- _TASK PROMPT_:
Lines to return, exactly: from the line with "Strawberry (25, 1069)" to the line with "6 juillet 2016 (101, 281)" in the entries below, both included.

- _STORED DATA_:

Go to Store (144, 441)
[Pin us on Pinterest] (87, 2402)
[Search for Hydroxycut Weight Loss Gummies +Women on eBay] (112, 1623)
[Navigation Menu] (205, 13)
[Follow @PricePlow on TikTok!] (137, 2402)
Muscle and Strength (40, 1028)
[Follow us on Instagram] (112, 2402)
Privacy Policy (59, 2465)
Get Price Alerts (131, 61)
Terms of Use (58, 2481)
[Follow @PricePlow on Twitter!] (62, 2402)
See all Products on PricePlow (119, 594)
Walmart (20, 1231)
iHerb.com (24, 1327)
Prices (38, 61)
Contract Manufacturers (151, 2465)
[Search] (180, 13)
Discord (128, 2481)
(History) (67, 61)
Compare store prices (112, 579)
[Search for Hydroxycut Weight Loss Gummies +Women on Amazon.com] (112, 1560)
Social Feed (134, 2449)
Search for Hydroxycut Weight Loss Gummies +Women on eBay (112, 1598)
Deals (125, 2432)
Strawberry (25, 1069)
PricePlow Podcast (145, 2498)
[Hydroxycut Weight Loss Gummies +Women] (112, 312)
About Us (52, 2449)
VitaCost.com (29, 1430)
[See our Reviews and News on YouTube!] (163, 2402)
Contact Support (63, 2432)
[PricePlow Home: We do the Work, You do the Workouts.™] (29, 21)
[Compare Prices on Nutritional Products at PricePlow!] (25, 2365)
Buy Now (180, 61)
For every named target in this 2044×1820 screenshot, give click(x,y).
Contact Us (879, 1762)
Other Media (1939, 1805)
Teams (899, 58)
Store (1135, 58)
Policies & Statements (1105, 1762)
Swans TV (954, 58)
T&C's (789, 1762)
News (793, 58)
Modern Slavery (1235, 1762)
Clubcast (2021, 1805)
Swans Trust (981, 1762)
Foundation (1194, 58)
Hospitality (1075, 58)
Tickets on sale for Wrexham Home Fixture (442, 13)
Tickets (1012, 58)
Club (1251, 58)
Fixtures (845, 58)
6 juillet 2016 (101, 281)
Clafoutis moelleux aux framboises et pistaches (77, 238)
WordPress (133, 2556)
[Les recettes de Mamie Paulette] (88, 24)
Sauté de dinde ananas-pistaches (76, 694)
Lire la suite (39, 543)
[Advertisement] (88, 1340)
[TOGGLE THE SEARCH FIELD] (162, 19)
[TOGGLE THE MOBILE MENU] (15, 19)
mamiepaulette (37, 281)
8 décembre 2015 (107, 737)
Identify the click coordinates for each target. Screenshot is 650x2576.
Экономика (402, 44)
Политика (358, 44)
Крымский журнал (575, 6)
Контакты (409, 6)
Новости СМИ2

- _ANSWER BOX_:
Strawberry (25, 1069)
PricePlow Podcast (145, 2498)
[Hydroxycut Weight Loss Gummies +Women] (112, 312)
About Us (52, 2449)
VitaCost.com (29, 1430)
[See our Reviews and News on YouTube!] (163, 2402)
Contact Support (63, 2432)
[PricePlow Home: We do the Work, You do the Workouts.™] (29, 21)
[Compare Prices on Nutritional Products at PricePlow!] (25, 2365)
Buy Now (180, 61)
For every named target in this 2044×1820 screenshot, give click(x,y).
Contact Us (879, 1762)
Other Media (1939, 1805)
Teams (899, 58)
Store (1135, 58)
Policies & Statements (1105, 1762)
Swans TV (954, 58)
T&C's (789, 1762)
News (793, 58)
Modern Slavery (1235, 1762)
Clubcast (2021, 1805)
Swans Trust (981, 1762)
Foundation (1194, 58)
Hospitality (1075, 58)
Tickets on sale for Wrexham Home Fixture (442, 13)
Tickets (1012, 58)
Club (1251, 58)
Fixtures (845, 58)
6 juillet 2016 (101, 281)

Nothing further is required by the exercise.